PRAGUE (Reuters) – Doses of Russia’s Sputnik V COVID-19 vaccine sent to Slovakia in March will have to be kept in storage for at least another month, after Moscow asked for some doses to be sent back for testing, Slovakia’s health ministry said on Wednesday.
Slovakia received the 200,000 doses at the beginning of last month, part of what was intended to be a deal for 2 million doses that caused a political storm which led the prime minister to resign.
The vaccines have so far sat unused, with Slovakia’s drug agency SUKL refusing to endorse the product, citing a lack of data.
Russia has yet to win approval from the EU regulator, the European Medicines Agency, for Sputnik V. So far, Hungary is the only EU country to have begun inoculations with Sputnik V without waiting for EMA approval.

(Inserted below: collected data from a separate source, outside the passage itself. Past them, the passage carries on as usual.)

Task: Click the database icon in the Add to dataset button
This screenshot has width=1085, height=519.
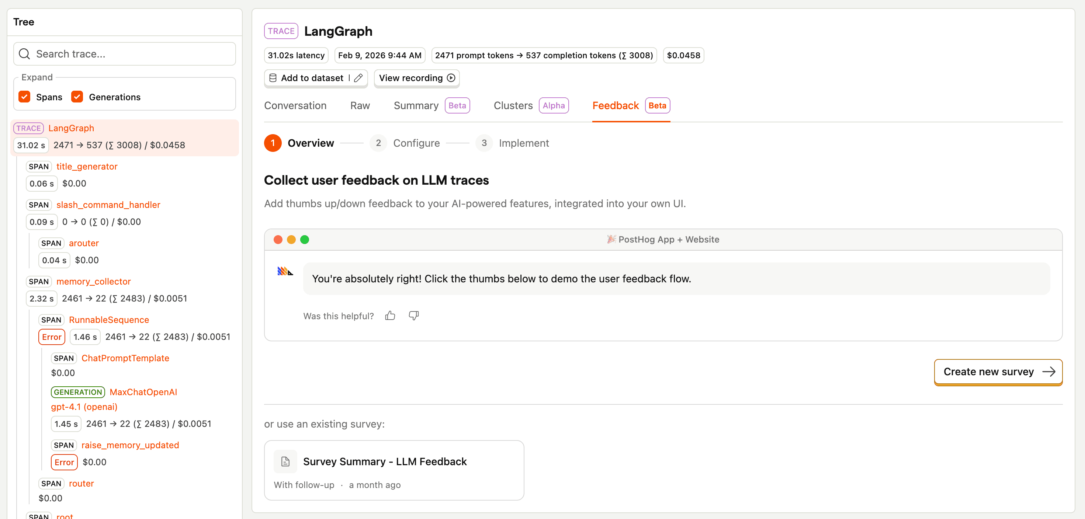Action: pyautogui.click(x=273, y=78)
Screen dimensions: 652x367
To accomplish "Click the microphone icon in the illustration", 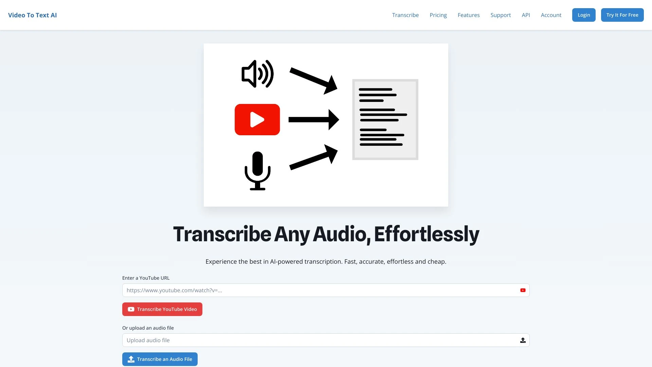I will coord(257,170).
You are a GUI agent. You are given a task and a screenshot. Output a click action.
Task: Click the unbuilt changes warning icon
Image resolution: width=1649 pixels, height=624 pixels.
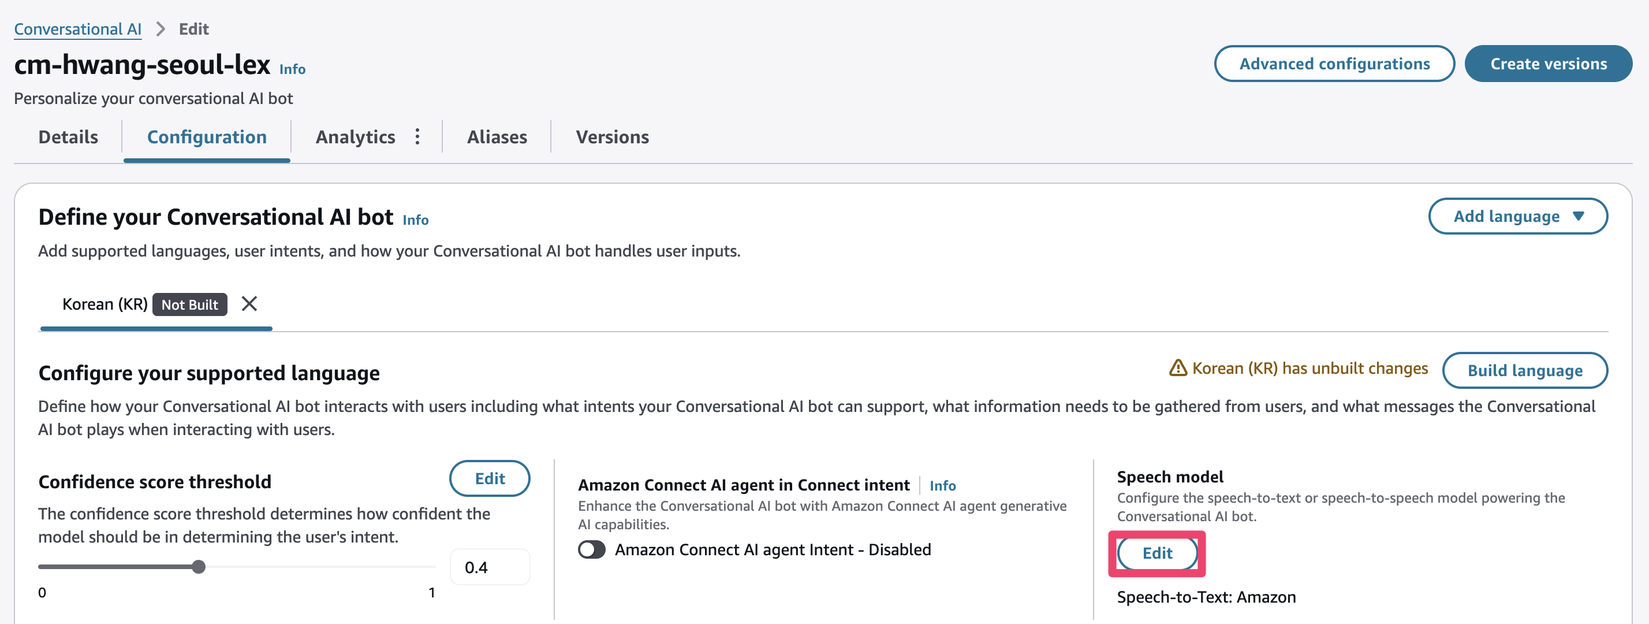click(1177, 368)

Slovakia’s Health Ministry said a sample of 600 doses had been sent back to Russia for further tests at Moscow’s request, and that vaccinations with Sputnik V would not begin for at least a month, until those tests were complete. It did not say what sort of tests the Russians planned to carry out.
“The Russians asked us for this opportunity and we granted it,” Health Minister Vladimir Lengvarsky told a news conference shown online. “They want to check the batches.”
Slovakia’s purchase of Sputnik V caused a political storm, as then-prime minister Igor Matovic had bought the vaccine without telling his coalition partners. Matovic was forced to resign but returned to the new cabinet as finance minister.
Following the Slovak regulator’s refusal to endorse the vaccine, Matovic asked Hungary for additional testing. Russia asked Slovakia to return the 200,000 doses, which it declined to do.
Lengvarsky said on Wednesday he wanted Slovak experts to be satisfied with the vaccine’s safety before it is used in the country.
Slovakia has vaccinated nearly a fifth of its population with at least one dose, so far using only vaccines approved by the EMA.